YOUR TASK: Nothing outside the range is to be copied. From the entries below, reproduce exactly the lines starting at the one with "Where should I" and ending at the one with "You are a computer-use", without pictures.

───── DATASET ─────

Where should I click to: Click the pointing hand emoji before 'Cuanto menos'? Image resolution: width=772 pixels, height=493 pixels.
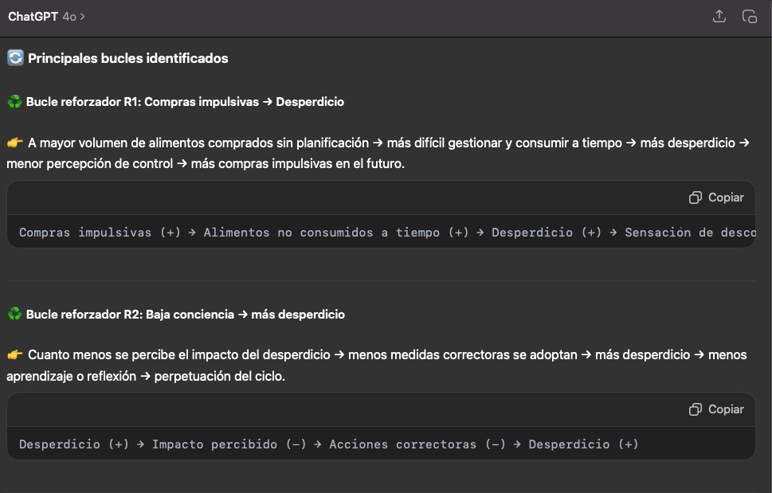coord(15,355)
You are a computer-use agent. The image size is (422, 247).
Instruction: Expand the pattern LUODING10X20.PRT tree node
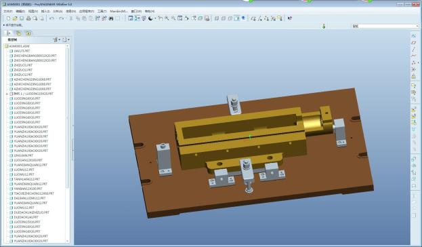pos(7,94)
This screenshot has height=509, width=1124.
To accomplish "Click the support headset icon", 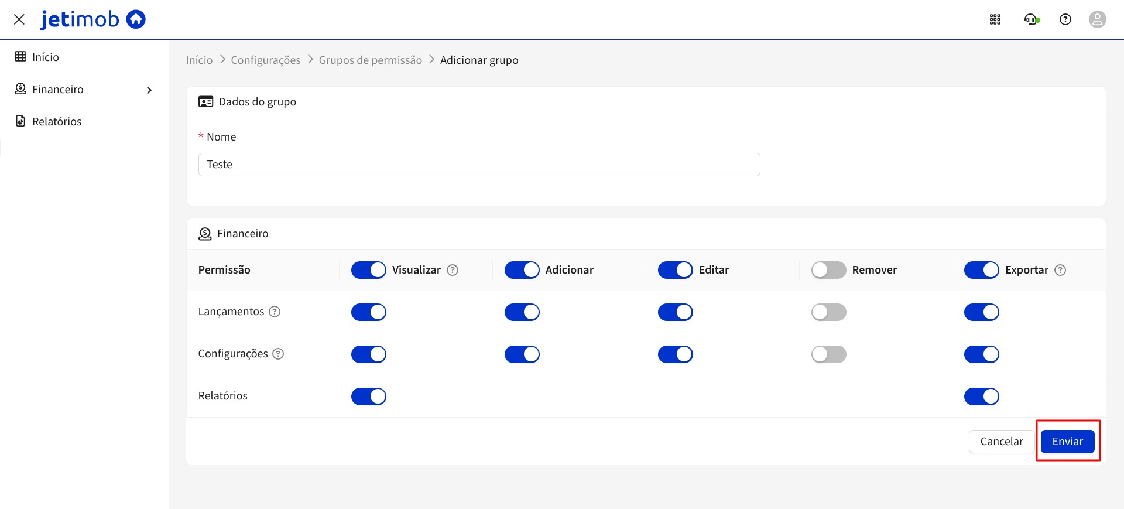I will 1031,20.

─────
───── DATASET ─────

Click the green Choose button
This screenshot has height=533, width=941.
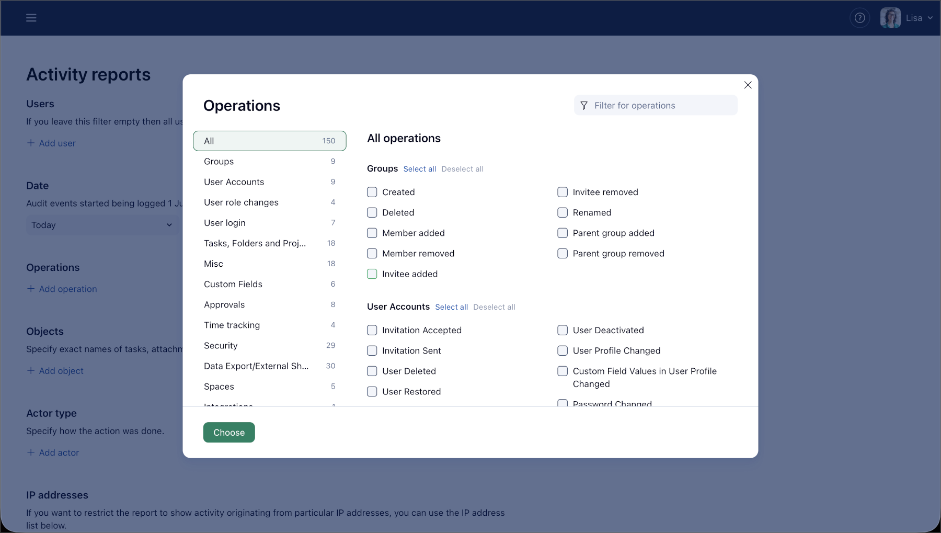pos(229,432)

─────

EXERCISE OUTPUT:
Where should I click to: Click the pointing hand emoji before 'Cuanto menos'? Image resolution: width=772 pixels, height=493 pixels.
coord(15,355)
You are a computer-use agent. The image size is (422, 247).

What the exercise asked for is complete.